Peraltro, nella specie, l’avviso di accertamento emesso nel 2008 aveva ad oggetto l’anno 2003, sicché l’Agenzia avrebbe dovuto indicare fatti concreti e precisi che non le avevano consentito di procedere con l’accertamento tempestivamente per evitare la decadenza. La contribuente, peraltro, aveva sollecitato negli anni il recupero del credito di imposta.
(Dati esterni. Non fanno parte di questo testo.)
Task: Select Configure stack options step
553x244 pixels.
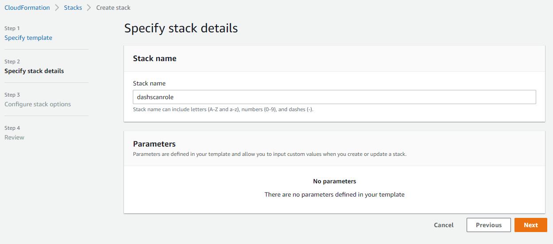Action: coord(38,104)
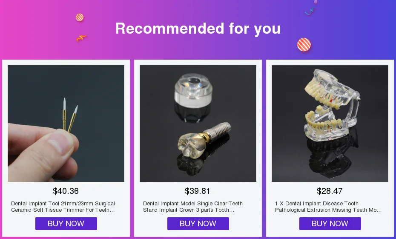This screenshot has width=396, height=239.
Task: Click Buy Now under the $40.36 item
Action: pyautogui.click(x=66, y=224)
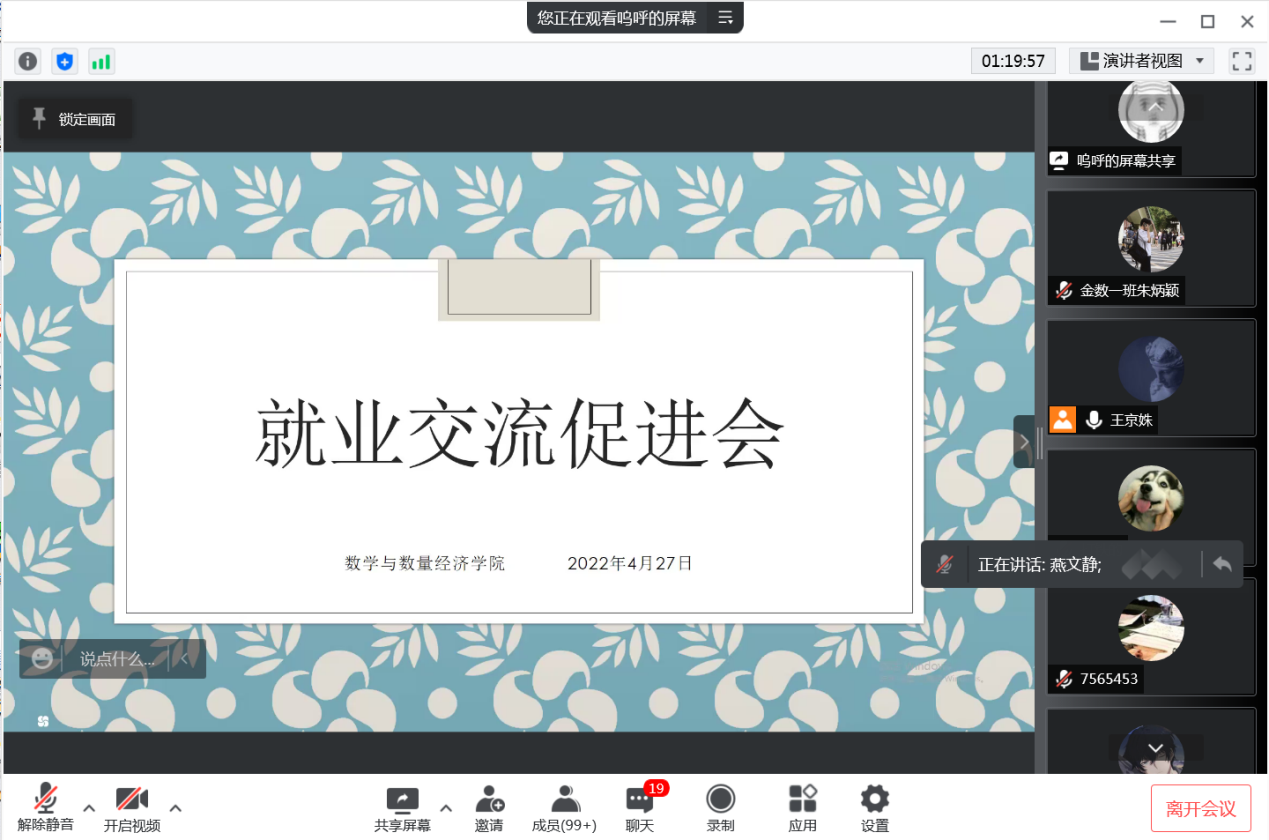The width and height of the screenshot is (1269, 840).
Task: Start recording the meeting
Action: tap(720, 808)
Né la sanzione della illegittimità dell’avviso per il mancato rispetto del termine dilatorio dei sessanta giorni può essere irrogata solo qualora il contribuente dimostri che il minor termine gli ha precluso di predisporre una adeguata e specifica linea difensiva, come invece affermato dall’Agenzia delle entrate nella memoria scritta depositata. Tale termine deve essere, infatti, rispettato a prescindere dalla allegazione da parte del contribuente di avere subito uno specifico nocumento alla propria difesa, non avendo potuto produrre nel ristretto lasso temporale concesso, osservazioni, memorie e documenti. Il termine è infatti stabilito a presidio del pieno dispiegarsi del contraddittorio procedimentale, espressione dei principi di collaborazione e di buona fede.
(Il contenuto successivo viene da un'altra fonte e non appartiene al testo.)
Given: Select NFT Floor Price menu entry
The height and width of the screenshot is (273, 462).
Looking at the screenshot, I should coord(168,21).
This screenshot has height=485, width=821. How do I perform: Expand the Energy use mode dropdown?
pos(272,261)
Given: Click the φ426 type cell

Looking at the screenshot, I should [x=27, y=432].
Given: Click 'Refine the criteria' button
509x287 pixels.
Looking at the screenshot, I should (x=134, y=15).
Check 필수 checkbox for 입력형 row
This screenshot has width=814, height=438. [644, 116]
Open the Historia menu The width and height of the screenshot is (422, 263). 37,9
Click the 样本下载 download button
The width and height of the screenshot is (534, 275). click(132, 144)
L’art. 12 comma 7 della legge 212/2000, dunque, non prevede, per le verifiche svolte nei locali del contribuente, la c.d. prova di resistenza al fine di rendere operante l’invalidità dell’atto emesso senza il rispetto del termine dilatorio di sessanta giorni. Né tale interpretazione contrasta con il diritto comunitario, in quanto il maggior grado di tutela previsto a livello interno per i tributi non armonizzati dalla legge 212/2000, articolo 12, comma 7, per come interpretato dal diritto vivente di questa Corte, si muove in armonia piena con il principio di massimizzazione delle tutele, che consente ad un singolo ordinamento di apprestare livelli di protezione di un diritto fondamentale, quale è sicuramente quello al contraddittorio, più ampi rispetto a quelli garantiti dal sistema eurounitario per i tributi non armonizzati.
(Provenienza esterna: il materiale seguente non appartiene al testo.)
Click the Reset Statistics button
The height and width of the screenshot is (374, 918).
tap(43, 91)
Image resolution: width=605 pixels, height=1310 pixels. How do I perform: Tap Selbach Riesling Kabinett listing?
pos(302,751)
4.In accoglimento del ricorso incidentale condizionato, con il conseguente rigetto del ricorso principale, l’avviso di accertamento, quindi, deve essere dichiarato illegittimo, in quanto il dispositivo della sentenza della Commissione regionale, che ha respinto l’appello proposto dalla Agenzia delle entrate, è conforme a diritto, dovendo solo essere corretta la motivazione ai sensi dell’art. 384 comma 4 c.p.c..
5.Le spese dell’intero giudizio devono essere interamente compensate tra le parti, in quanto la questione in ordine alla natura della sanzione applicabile per il mancato rispetto del termine dei sessanta giorni è stata risolta solo con la pronuncia delle Sezioni Unite del 2013.
P.Q.M.
In accoglimento del ricorso incidentale condizionato, cassa la sentenza impugnata e, decidendo nel merito, accoglie il ricorso originario della contribuente.
Dichiara interamente compensate tra le parti le spese dell’intero giudizio.